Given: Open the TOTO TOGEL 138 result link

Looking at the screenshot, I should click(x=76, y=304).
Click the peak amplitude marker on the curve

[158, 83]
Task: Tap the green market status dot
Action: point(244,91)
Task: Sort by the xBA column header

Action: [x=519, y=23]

--

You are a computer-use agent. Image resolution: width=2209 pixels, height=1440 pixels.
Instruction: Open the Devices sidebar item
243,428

--

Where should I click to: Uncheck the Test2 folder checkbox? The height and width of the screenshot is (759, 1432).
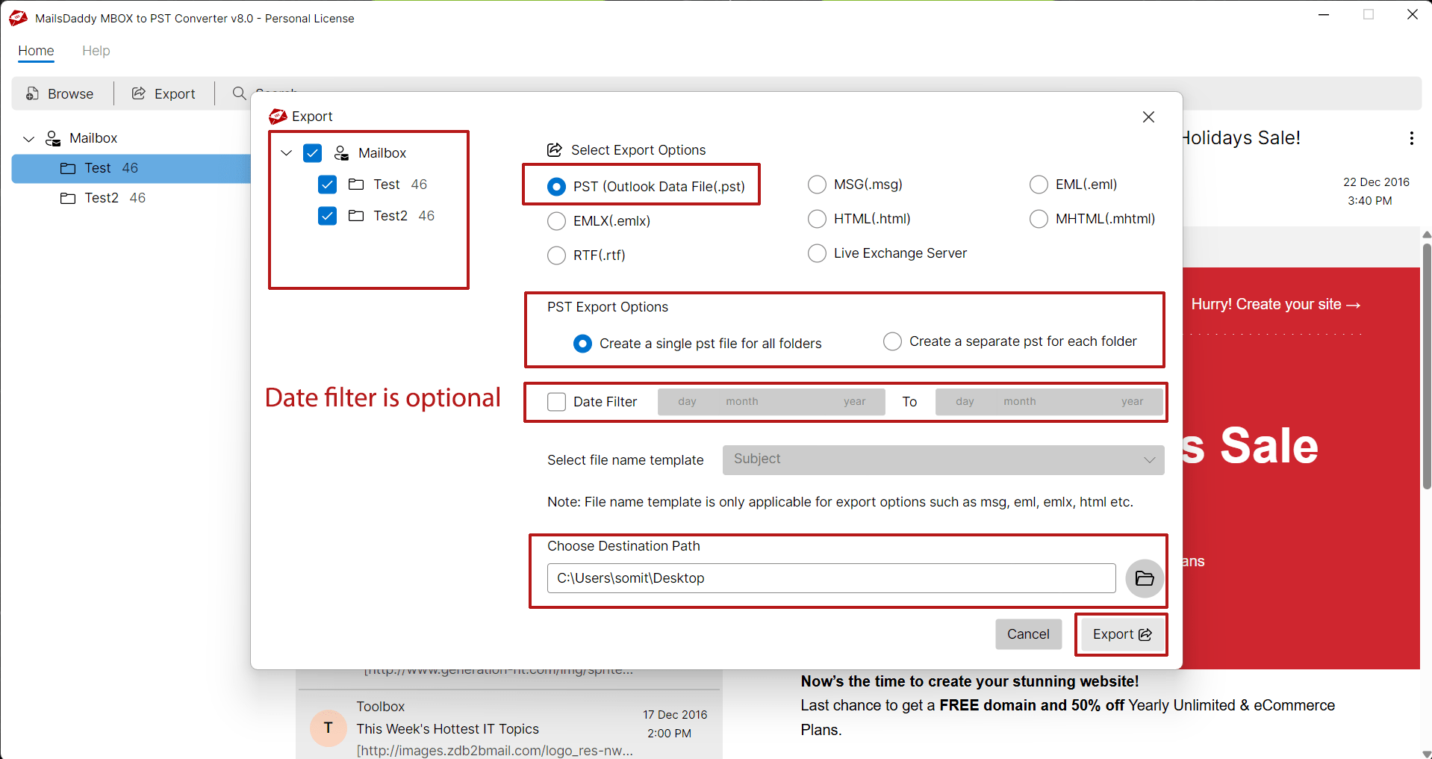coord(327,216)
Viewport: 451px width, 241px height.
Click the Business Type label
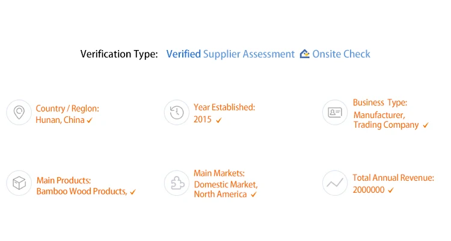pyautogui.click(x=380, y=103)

* Instructions for the task:
List the rows above as a numbered list, starting at the line that contains "Viewport: 451px width, 241px height." and ending at the line that contains "pyautogui.click(x=380, y=103)", with blank lines left out and the pictures omitted.

* Complete output:
1. Viewport: 451px width, 241px height.
2. Click the Business Type label
3. pyautogui.click(x=380, y=103)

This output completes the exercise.